Stored data entries:
[Start of Attachment]
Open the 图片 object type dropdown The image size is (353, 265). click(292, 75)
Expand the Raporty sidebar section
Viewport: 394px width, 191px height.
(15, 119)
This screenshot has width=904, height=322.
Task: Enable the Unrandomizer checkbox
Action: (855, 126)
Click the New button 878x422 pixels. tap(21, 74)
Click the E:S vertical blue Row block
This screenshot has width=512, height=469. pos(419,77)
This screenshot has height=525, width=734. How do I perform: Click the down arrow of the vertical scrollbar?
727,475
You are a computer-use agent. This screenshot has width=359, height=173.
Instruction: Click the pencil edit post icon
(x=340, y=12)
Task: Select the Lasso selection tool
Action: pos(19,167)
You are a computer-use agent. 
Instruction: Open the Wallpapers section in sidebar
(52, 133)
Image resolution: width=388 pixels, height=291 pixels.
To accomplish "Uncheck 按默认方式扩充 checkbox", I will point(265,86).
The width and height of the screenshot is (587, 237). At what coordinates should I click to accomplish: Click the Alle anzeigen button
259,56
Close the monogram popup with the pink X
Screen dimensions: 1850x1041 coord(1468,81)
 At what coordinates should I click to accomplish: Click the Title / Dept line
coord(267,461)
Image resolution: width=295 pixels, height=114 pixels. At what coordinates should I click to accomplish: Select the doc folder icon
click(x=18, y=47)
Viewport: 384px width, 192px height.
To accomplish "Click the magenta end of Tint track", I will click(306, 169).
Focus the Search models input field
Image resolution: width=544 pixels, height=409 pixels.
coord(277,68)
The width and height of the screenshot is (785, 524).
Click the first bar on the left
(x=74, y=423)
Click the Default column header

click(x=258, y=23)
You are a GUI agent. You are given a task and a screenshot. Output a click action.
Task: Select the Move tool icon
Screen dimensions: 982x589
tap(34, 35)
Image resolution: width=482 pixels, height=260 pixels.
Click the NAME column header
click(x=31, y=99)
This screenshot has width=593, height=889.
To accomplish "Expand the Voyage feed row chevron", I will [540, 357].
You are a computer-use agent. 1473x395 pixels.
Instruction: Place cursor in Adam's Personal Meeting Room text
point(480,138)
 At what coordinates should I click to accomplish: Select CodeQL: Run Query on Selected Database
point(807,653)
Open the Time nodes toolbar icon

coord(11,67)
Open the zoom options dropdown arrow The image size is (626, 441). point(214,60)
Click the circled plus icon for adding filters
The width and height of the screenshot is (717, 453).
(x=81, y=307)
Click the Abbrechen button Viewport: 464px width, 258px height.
[End of Attachment]
What you will do: All the lines above are to be copied exactly, with none left out.

Answer section:
Open the 图片 object type dropdown The image size is (353, 265). click(292, 75)
Expand the Raporty sidebar section
Viewport: 394px width, 191px height.
(15, 119)
This screenshot has width=904, height=322.
Task: Enable the Unrandomizer checkbox
Action: (855, 126)
Click the New button 878x422 pixels. tap(21, 74)
Click the E:S vertical blue Row block
This screenshot has width=512, height=469. pos(419,77)
This screenshot has height=525, width=734. How do I perform: Click the down arrow of the vertical scrollbar?
727,475
You are a computer-use agent. This screenshot has width=359, height=173.
Instruction: Click the pencil edit post icon
(x=340, y=12)
Task: Select the Lasso selection tool
Action: pos(19,167)
You are a computer-use agent. 
Instruction: Open the Wallpapers section in sidebar
(52, 133)
Image resolution: width=388 pixels, height=291 pixels.
To accomplish "Uncheck 按默认方式扩充 checkbox", I will point(265,86).
The width and height of the screenshot is (587, 237). At what coordinates should I click to accomplish: Click the Alle anzeigen button
259,56
Close the monogram popup with the pink X
Screen dimensions: 1850x1041 coord(1468,81)
 At what coordinates should I click to accomplish: Click the Title / Dept line
coord(267,461)
Image resolution: width=295 pixels, height=114 pixels. At what coordinates should I click to accomplish: Select the doc folder icon
click(x=18, y=47)
Viewport: 384px width, 192px height.
To accomplish "Click the magenta end of Tint track", I will click(306, 169).
Focus the Search models input field
Image resolution: width=544 pixels, height=409 pixels.
coord(277,68)
The width and height of the screenshot is (785, 524).
Click the first bar on the left
(x=74, y=423)
Click the Default column header

click(x=258, y=23)
You are a GUI agent. You are given a task and a screenshot. Output a click action.
Task: Select the Move tool icon
Screen dimensions: 982x589
tap(34, 35)
Image resolution: width=482 pixels, height=260 pixels.
Click the NAME column header
click(x=31, y=99)
This screenshot has width=593, height=889.
To accomplish "Expand the Voyage feed row chevron", I will [540, 357].
You are a computer-use agent. 1473x395 pixels.
Instruction: Place cursor in Adam's Personal Meeting Room text
point(480,138)
 At what coordinates should I click to accomplish: Select CodeQL: Run Query on Selected Database
point(807,653)
Open the Time nodes toolbar icon

coord(11,67)
Open the zoom options dropdown arrow The image size is (626, 441). point(214,60)
Click the circled plus icon for adding filters
The width and height of the screenshot is (717, 453).
(x=81, y=307)
Click the Abbrechen button Viewport: 464px width, 258px height.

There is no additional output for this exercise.